Below is a listing. Copy each line of it that holds the word "Given".

## Material supplied:

▬▬▬

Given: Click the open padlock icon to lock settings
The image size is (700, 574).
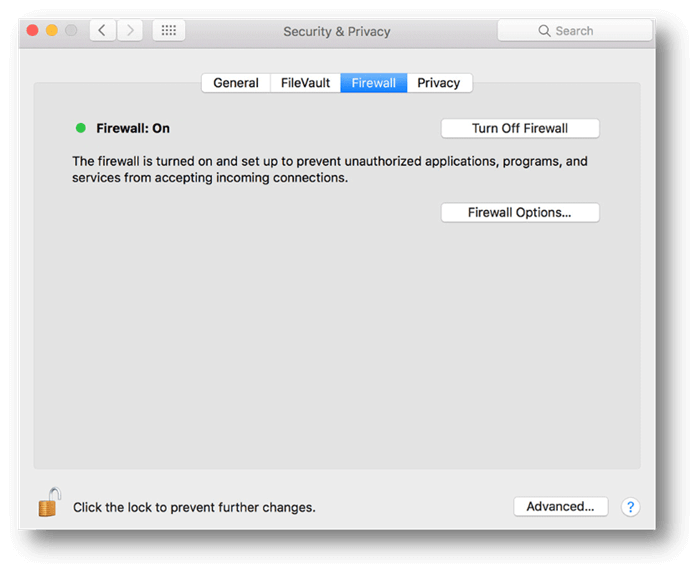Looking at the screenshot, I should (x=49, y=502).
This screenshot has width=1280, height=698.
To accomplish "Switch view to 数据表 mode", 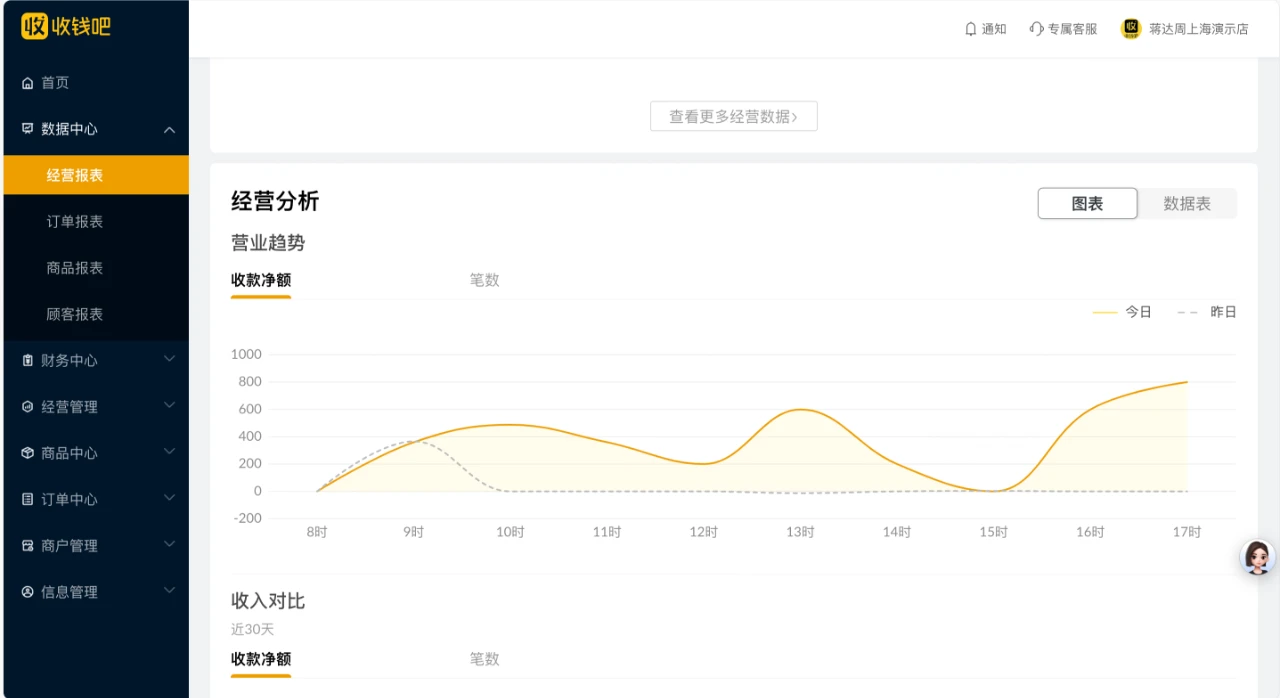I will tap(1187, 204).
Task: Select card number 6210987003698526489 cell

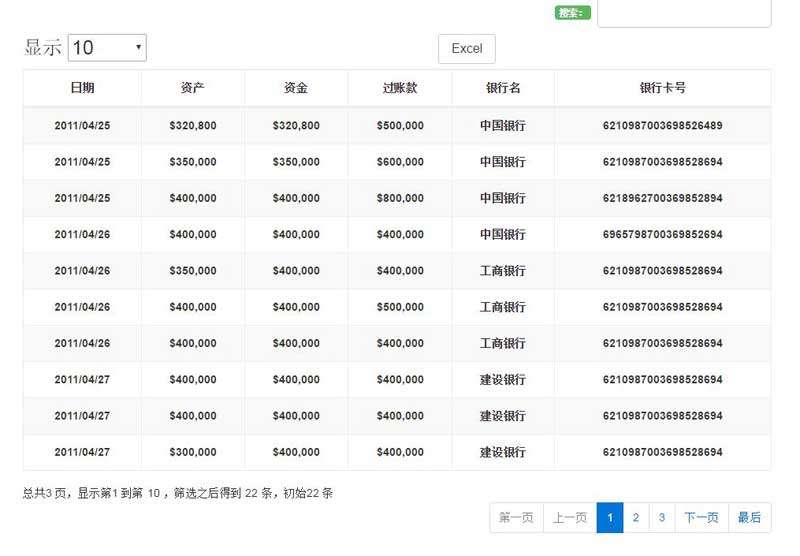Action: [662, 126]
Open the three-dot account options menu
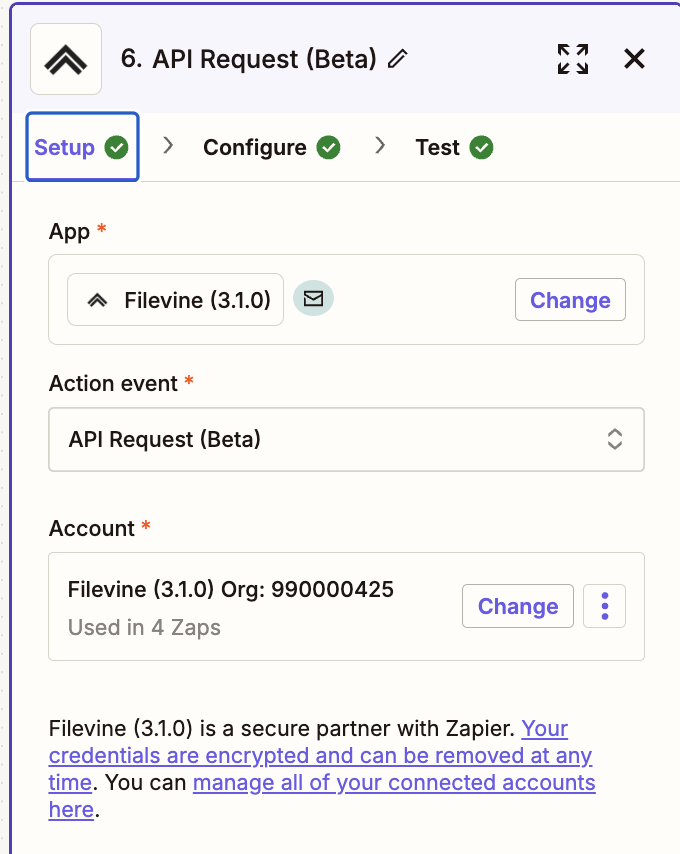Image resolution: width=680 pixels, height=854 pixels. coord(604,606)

▬▬▬

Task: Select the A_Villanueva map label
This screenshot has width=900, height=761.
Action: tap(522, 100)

▬▬▬

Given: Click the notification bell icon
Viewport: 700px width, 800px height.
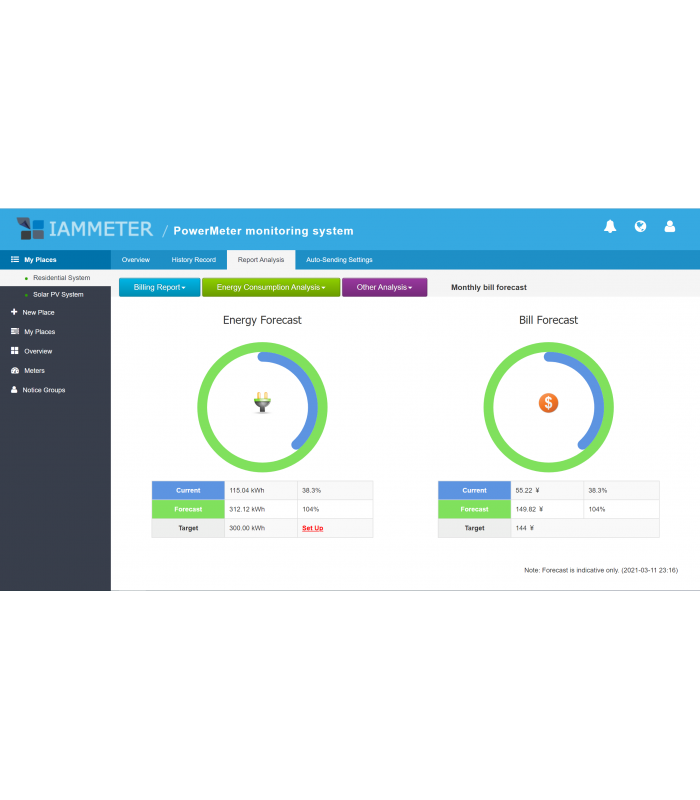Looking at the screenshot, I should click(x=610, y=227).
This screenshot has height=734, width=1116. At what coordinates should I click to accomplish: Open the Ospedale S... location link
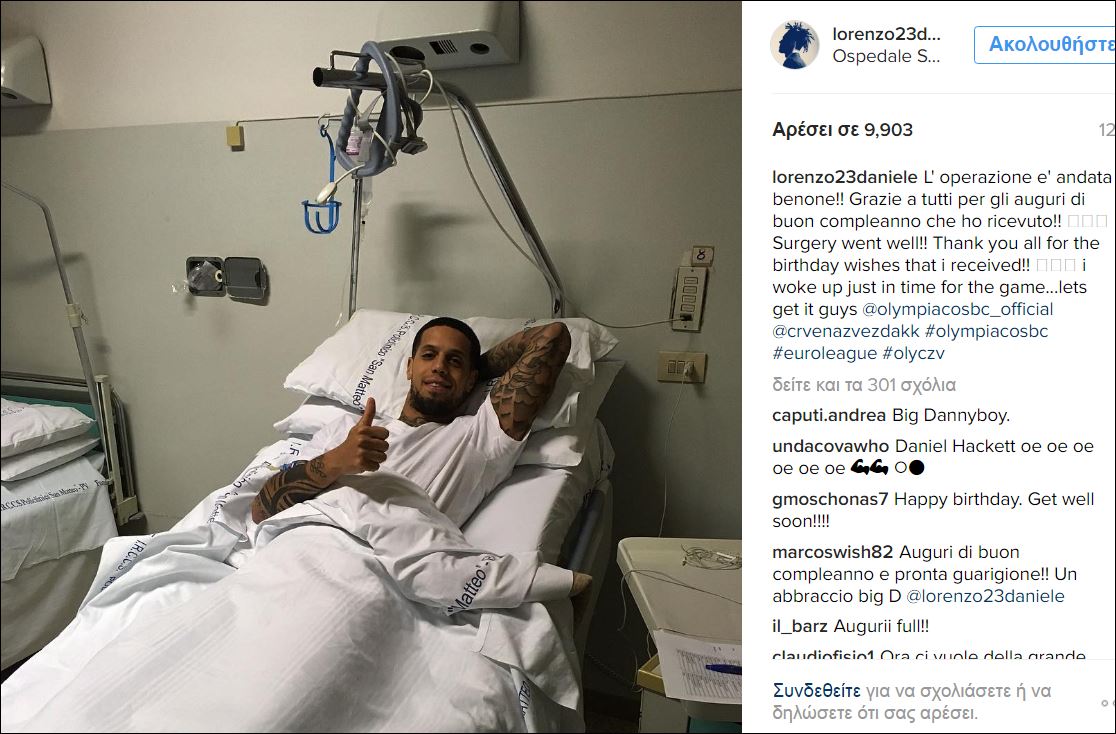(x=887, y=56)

▬▬▬

## Task output:
Given: Click the open padlock icon to lock settings
Given: Click the notification bell icon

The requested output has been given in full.